Desde de 1999, o homossexualidade deixou de ser considerado como doença pela Organização Mundial da Saúde, mas não foi assim que a Justiça do Distrito Federal entendeu,  ao conceder liminar, na última sexta-feira (15)  permitindo que psicólogos possam tratar gays e lésbicas como doente.

 ESQUENTA

O juiz Waldemar Cláudio de Carvalho acatou parcialmente o pedido de liminar da ação popular que requeria a suspensão da resolução 01/1999, na qual são estabelecidas as normas de conduta dos psicólogos no tratamento de questões envolvendo orientação sexual. O juiz mantém a resolução, mas determina que o Conselho Federal de Psicologia não impeça os psicólogos de promover tratamento  através de terapias de forma reservada como  “reversão sexual”, sem nenhuma possibilidade de censura ou necessidade de licença prévia.

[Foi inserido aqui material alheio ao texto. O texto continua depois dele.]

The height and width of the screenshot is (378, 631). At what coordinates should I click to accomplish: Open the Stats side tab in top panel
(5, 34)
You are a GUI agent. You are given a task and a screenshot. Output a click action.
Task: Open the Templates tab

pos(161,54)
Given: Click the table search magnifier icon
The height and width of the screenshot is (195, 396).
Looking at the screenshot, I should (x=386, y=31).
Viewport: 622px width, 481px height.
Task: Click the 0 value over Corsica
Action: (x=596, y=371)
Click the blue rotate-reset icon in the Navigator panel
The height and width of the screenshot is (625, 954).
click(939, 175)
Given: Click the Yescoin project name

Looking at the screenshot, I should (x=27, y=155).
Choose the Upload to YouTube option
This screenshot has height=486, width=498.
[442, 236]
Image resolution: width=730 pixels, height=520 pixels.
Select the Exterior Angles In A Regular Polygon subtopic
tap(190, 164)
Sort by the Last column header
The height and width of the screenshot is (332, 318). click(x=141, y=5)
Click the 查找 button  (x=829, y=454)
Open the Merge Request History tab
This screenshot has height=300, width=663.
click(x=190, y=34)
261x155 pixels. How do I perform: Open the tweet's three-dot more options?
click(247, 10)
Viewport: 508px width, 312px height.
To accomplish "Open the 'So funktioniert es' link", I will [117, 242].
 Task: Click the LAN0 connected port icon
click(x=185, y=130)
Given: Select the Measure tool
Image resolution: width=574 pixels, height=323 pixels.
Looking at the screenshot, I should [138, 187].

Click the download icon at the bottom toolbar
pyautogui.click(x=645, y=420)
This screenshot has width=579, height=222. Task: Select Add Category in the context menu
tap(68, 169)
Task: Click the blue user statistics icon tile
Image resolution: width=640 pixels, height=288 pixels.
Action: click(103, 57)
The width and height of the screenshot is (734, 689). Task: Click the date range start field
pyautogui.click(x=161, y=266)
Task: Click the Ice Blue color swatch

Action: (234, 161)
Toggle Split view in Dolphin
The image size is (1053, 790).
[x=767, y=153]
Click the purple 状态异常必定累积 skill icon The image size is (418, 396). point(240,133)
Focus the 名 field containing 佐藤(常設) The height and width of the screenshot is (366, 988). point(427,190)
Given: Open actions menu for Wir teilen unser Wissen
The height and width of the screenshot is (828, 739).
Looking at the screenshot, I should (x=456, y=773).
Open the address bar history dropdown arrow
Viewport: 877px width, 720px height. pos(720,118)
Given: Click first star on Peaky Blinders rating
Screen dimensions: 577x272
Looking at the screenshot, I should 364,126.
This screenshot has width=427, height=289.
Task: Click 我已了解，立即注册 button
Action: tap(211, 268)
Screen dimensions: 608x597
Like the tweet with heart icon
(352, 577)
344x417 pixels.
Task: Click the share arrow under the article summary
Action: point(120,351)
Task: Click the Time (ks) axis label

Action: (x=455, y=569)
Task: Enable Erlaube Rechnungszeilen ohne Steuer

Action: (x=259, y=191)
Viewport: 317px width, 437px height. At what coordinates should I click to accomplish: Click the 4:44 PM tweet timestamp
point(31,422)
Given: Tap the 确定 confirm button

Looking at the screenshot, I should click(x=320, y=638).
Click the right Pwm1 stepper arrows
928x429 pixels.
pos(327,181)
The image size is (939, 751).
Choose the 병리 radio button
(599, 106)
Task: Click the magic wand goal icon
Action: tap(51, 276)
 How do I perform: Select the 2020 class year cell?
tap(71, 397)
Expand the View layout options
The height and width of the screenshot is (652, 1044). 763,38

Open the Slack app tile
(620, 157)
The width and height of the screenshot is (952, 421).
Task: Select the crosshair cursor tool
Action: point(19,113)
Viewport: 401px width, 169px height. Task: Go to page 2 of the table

Em entrevista a VEJA Pedro Paulo Bicalho, diretor do CFP e professor da Universidade Federal do Rio de Janeiro (UFRJ), disse que a classe considera essa decisão um retrocesso sem precedentes, para ele o juiz mantém a resolução em vigor, mas descaracteriza o princípio ético da resolução. Mais do que isso. ele pede que o Conselho interprete a resolução de outra forma. Mas somente a psicologia pode dizer como devemos interpretar uma resolução, e não o direito. Da forma como foi colocado, abre um precedente perigoso, avalia Bicalho.

A resolução 01/1999, foi elaborada pela própria categoria e serve como embasamento para julgamentos de práticas profissionais consideradas antiéticas. “Essa resolução tem servido como garantia de direitos da população LGBT. Ela é referência mundial e está traduzida em três línguas. Vamos recorrer até a última instância, se for necessário”, afirma Bicalho.

Symmy Larrat, presidente da Associação Brasileira de Gays, Lésbicas, Travestis e Transexuais (ABGLT), declarou para VEJA que a entidade repudia a decisão da Justiça e a considera um equivoco ao querer determinar como o CFP deve agir, referente a uma resolução da categoria.

“Para nós, LGBT, esta decisão nos coloca de volta num cenário onde homossexuais eram tratados como doentes e torturados. Sabemos que há práticas de tortura psicológica e até exorcismos sendo cometidos contra jovens homossexuais e esta decisão reforça este tipo de situação. Infelizmente a homofobia está internalizada no Judiciário também, mas acreditamos que o Superior Tribunal Federal não permitirá que isso ocorra”,disse Sammy Larrat.